Updates to our coverage of limb compression devices, starting Feb. 1, 2025
Blue Cross Blue Shield of Michigan and Blue Care Network will change the reimbursement for intermittent limb compression devices to only allow for a one-month rental at a time.
Beginning Feb. 1, 2025, payment for the compression device billed with procedure code E0676 will be limited to rental only for services on or after that date; these devices will no longer be eligible for purchase.
In addition to the change to rental only, accessories and add-on codes will be treated as inclusive of procedure code E0676 because that code is all-inclusive.
Members still need to meet the clinical criteria in our medical policies. A new certificate of medical necessity will be required with each monthly rental claim. The certification must indicate that the patient continues to need the device beyond the 30 days and that other conservative measures have been attempted. Payment for all claims that don’t include the medical necessity requirements will be denied.

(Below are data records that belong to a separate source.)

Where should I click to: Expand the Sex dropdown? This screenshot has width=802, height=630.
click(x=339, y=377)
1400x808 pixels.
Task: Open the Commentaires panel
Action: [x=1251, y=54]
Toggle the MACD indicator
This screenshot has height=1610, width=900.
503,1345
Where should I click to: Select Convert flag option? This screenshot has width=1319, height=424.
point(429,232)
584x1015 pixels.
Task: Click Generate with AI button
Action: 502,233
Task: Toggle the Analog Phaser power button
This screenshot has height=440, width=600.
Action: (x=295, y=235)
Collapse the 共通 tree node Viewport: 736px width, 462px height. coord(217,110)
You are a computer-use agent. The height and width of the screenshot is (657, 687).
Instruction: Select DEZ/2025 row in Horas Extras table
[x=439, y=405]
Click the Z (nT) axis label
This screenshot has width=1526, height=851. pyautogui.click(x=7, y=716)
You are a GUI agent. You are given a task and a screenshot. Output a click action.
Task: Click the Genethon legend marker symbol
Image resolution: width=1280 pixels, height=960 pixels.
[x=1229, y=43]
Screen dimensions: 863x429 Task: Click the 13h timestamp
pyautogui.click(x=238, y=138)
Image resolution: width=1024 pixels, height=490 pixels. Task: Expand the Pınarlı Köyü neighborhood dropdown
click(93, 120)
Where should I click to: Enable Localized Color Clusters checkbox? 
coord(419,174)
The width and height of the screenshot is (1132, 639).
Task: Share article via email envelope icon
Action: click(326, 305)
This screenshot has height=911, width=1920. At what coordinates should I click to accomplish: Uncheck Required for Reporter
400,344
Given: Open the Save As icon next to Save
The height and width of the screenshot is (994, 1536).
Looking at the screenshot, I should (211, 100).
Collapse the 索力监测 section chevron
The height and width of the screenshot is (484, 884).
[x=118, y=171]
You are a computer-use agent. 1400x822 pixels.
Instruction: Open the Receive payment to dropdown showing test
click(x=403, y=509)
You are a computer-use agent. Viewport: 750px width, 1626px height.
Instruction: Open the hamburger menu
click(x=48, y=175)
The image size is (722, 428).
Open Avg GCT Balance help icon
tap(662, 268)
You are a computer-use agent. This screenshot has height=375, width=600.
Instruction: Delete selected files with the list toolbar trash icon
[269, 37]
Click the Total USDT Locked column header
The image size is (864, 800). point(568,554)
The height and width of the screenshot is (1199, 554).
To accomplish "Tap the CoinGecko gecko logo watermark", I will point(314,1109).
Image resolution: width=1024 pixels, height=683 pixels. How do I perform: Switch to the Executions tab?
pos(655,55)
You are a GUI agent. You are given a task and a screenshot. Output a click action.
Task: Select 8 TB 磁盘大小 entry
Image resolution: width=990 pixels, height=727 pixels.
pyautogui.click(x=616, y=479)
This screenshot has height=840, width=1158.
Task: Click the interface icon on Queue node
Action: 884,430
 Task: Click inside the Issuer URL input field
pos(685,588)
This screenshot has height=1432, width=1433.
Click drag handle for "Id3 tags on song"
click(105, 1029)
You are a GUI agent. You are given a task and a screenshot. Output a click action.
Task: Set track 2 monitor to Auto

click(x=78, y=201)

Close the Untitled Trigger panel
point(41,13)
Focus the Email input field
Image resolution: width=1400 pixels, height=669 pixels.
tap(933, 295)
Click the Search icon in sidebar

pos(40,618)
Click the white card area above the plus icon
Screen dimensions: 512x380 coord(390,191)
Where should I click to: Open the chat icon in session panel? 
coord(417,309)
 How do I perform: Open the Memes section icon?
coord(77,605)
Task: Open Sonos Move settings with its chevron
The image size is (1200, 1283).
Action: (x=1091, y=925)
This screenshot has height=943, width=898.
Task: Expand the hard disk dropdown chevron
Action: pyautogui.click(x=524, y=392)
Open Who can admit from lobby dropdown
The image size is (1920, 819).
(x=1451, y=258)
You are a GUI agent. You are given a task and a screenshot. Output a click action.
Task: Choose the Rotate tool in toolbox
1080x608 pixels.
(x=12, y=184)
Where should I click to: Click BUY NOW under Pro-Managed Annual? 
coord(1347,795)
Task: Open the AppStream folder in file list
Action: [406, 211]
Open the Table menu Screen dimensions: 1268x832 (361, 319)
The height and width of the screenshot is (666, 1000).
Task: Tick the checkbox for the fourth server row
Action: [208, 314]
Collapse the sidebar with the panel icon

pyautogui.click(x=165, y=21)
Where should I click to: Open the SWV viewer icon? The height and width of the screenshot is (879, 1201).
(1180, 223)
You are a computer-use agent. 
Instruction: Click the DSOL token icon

For patients who engage in the postsurgical home use of limb compression devices for venous thromboembolism prophylaxis, one of the following criteria must be met:
- After major orthopedic procedures in individuals at high risk for bleeding
- After major non-orthopedic or other orthopedic procedures in individuals who are at moderate or high risk of venous thromboembolism with a high risk for bleeding
- After major orthopedic or major non-orthopedic procedures, as an adjunct to anticoagulant or antiplatelet therapy, in individuals who are at extremely high risk for venous thromboembolism
Our policy, Postsurgical Home Use of Limb Compression Devices for Venous Thromboembolism Prophylaxis, provides key measurements to assess the risk of bleeding. Additionally, the policy provides the tools to define the Caprini Score as used to assess the risk of VTE.